How about the Thirty Years’ War? This conflict involving the Holy Roman Empire and the Protestant states in Germany lasted from 1618 to 1648. While religious motives were present initially, historians today emphasize that these wars were mainly fueled by political contests of power. The emerging nation-states of Europe were clashing with each other over territory and influence. We can see how political motives overrode religious ones in the role played by Catholic France in the latter phases of the war: concerned about thestrength of the greatest Catholic power in the world, the Holy Roman Empire, French statesman Cardinal Richelieu organized a force made up of Swedes and Frenchmen to help the Protestant side.
Just as in the Thirty Years’ War, many current conflicts that are counted today as “religious wars” are not being fought over religion. This is a point that never seems to get through to atheists like Dawkins and Harris. Dawkins complains about the media’s insistence on describing the conflicts in Northern Ireland, the Balkans, and Iraq as “ethnic” rather than religious. But the media is right and Dawkins is wrong. These are ethnic rivalries. Dawkins terms the clash between the Shiites and Sunni in Iraq as “religious cleansing.” Nonsense. Aside from the radicals of al Qaeda, the fight in Iraq is between one group that, in league with the secular despot Saddam Hussein, ruled Iraq for a quarter century, and another group—the Shiite majority— that is now in power. Religion has very little to do with this internecine conflict.
Dawkins gives several other examples, and they all work against him. The Israeli- Palestinian conflict is not, at its core, a religious one.
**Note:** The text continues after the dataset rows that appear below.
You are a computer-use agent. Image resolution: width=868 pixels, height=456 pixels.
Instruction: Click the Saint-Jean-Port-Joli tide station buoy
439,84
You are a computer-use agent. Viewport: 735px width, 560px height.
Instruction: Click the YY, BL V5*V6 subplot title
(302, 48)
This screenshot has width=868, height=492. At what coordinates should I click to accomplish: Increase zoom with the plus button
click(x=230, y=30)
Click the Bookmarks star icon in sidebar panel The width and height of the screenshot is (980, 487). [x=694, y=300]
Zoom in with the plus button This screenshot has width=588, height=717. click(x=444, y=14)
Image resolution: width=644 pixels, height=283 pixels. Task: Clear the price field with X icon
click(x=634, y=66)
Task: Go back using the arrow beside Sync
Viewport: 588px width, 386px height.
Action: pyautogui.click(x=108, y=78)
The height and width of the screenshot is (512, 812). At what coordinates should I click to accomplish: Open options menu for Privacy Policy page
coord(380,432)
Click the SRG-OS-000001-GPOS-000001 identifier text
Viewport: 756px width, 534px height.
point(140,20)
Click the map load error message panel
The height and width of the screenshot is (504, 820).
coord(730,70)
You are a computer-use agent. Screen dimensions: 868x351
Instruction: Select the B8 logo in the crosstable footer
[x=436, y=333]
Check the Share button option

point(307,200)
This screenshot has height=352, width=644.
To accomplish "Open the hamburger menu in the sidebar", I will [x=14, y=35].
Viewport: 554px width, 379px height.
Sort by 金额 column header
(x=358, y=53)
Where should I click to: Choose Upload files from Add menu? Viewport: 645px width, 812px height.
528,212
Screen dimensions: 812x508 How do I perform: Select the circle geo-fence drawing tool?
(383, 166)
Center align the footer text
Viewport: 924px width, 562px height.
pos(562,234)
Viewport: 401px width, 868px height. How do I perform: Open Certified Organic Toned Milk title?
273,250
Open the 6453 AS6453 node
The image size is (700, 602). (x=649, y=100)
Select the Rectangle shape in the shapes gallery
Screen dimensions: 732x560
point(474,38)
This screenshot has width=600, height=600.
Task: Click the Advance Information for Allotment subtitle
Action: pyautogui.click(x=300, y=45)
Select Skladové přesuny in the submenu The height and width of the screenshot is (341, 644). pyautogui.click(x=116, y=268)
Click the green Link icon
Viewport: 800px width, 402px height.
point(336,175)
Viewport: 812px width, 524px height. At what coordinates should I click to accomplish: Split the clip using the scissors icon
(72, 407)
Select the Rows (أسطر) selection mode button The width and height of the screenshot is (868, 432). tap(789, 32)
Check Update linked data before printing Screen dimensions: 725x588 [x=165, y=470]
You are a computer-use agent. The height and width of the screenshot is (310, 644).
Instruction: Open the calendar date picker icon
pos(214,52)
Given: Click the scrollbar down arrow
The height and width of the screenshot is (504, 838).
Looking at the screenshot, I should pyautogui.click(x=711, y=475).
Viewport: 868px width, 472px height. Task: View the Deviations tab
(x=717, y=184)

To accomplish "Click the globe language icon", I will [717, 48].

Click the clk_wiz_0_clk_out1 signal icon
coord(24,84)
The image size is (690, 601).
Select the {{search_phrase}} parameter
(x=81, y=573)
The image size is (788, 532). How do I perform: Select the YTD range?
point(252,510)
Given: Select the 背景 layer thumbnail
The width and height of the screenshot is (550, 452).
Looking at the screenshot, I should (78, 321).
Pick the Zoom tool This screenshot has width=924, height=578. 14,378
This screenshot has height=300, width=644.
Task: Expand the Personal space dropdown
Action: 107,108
Rather, it arises from disputes over self-determination and land. Hamas and the extreme orthodox parties in Israel may advance theological claims—”God gave us this land” and so forth—but even without these religious motives the conflict would remain essentially the same. But aren’t the Jews fighting for this land because it is holy? No, they are fighting because this is their ancestral land and, after the Holocaust, many Jews have become convinced that they can feel secure only in a country of their own. The people who founded the state of Israel were secular, not religious, Jews. The Palestinian Liberation Organization was from its origin a secular nationalist group.
Ethnic rivalry, not religion, is the source of the tension in the Balkans. Christopher Hitchens gratuitously proposes that the “ethnic cleansing” of the Balkans be called “religious cleansing” even though he admits that “xenophobic nationalism” and territorial aggrandizement rather than religion are the primary motivations for the violence. Moving on to Northern Ireland, Hitchens tells a joke without realizing that it undermines his own argument. A man is walking down a street in Belfast when a gunman leaps out of a doorway, points a gun, and says, “Protestant or Catholic?” The man exclaims, “Neither. I’m an atheist.” To which the gunman replies, “Catholic atheist or Protestant atheist?” The real point of the joke is that it doesn’t matter because religion is not really the issue. In the same vein, the Protestants and Catholics in Northern Ireland aren’t fighting about transubstantiation or some point of religious doctrine. They are fighting over issues of autonomy and over which group gets to rule the country.